>>>
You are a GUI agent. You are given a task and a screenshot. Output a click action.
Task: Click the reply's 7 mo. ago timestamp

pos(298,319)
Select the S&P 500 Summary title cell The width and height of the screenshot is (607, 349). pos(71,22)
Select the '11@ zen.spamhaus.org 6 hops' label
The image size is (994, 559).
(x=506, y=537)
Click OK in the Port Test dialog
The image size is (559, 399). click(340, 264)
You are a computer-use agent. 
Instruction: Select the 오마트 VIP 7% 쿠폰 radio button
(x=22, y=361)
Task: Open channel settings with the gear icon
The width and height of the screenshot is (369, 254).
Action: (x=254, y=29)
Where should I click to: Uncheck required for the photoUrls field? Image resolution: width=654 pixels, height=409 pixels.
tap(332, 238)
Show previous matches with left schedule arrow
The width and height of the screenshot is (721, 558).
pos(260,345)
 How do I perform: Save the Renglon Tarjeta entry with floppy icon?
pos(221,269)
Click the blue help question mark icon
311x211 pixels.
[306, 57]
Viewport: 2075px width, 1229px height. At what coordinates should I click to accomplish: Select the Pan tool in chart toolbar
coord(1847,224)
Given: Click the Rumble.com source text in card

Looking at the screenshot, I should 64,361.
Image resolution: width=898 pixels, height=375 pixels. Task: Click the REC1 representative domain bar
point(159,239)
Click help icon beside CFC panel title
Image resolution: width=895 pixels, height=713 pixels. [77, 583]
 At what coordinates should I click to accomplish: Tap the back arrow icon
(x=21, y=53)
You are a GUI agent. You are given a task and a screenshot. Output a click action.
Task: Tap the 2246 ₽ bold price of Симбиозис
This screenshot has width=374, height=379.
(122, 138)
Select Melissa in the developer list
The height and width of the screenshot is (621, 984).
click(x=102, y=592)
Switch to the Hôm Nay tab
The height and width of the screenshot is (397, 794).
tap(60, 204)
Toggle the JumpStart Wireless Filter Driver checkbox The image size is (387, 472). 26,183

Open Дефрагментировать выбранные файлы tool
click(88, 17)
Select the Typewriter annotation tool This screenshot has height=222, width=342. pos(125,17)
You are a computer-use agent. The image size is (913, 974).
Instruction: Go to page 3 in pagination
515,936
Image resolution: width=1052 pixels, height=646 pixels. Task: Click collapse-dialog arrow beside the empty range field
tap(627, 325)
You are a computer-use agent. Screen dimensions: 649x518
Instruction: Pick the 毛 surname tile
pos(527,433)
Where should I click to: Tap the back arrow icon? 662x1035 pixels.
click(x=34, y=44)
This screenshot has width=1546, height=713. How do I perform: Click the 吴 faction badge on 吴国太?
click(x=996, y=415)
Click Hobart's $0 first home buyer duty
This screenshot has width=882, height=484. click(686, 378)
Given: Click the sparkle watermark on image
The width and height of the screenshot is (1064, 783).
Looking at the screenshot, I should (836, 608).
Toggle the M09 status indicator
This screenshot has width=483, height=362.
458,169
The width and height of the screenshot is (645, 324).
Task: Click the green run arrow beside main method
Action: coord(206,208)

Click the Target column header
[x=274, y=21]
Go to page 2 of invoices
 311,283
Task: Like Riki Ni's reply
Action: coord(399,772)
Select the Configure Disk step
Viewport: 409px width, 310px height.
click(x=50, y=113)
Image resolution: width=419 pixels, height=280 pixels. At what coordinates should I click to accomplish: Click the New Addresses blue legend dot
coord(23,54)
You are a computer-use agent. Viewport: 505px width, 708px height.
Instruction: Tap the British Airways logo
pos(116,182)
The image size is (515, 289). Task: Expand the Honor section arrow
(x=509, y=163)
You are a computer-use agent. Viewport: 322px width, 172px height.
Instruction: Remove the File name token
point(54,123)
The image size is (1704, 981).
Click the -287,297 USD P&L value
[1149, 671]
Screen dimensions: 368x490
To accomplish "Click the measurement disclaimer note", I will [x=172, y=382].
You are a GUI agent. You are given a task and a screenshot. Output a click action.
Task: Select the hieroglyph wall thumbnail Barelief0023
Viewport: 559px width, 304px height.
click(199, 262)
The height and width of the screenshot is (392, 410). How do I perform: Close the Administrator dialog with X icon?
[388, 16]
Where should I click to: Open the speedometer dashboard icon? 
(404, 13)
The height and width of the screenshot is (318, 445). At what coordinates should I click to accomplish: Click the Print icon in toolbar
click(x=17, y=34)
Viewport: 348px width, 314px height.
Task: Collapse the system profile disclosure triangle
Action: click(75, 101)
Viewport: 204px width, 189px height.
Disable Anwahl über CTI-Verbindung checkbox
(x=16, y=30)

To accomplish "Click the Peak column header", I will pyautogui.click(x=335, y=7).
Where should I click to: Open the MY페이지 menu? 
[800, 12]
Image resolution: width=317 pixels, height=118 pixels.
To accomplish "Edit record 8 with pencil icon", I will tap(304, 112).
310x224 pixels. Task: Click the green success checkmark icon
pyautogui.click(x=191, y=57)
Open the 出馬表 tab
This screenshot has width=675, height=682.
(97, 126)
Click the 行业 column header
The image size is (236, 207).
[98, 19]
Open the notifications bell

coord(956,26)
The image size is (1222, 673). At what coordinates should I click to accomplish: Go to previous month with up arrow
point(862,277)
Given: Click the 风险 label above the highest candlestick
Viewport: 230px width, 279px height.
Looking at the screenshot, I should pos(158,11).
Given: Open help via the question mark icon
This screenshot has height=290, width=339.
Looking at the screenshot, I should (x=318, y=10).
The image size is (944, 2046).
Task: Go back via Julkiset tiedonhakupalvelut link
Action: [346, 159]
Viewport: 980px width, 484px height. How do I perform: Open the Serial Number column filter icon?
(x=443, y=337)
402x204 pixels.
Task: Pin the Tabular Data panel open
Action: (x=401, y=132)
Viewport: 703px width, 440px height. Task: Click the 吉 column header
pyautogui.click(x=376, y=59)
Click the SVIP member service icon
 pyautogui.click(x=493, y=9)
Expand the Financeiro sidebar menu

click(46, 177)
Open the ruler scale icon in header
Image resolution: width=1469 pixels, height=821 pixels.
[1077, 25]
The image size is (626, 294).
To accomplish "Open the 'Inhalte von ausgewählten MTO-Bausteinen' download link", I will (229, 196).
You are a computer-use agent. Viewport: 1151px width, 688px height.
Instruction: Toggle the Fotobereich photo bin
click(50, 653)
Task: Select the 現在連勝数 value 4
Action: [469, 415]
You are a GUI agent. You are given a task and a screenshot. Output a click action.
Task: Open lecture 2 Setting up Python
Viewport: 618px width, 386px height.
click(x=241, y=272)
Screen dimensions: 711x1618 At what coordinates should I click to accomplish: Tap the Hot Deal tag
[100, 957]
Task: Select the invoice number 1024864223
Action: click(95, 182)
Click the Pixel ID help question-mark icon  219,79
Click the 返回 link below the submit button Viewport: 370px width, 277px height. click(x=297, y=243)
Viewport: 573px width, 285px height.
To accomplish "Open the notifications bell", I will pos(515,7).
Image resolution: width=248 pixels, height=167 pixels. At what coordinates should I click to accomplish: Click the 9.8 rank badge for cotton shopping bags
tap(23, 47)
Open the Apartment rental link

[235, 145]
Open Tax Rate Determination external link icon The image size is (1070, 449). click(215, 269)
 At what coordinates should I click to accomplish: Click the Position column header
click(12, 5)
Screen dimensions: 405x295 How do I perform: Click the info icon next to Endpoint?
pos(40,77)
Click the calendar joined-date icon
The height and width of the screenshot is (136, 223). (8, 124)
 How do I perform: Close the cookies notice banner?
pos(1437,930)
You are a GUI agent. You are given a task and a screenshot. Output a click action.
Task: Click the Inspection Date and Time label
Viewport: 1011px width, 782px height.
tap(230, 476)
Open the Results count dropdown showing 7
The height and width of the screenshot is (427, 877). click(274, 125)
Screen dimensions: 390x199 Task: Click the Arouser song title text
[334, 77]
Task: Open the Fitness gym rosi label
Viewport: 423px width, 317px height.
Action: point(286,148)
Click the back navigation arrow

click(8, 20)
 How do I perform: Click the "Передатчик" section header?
<<<
> **EXERCISE DETAILS**: Go line by line through the data, copying each one that contains the word "question".

> **EXERCISE SOLUTION**:
Click the blue help question mark icon
Given: Open help via the question mark icon
Click the Pixel ID help question-mark icon  219,79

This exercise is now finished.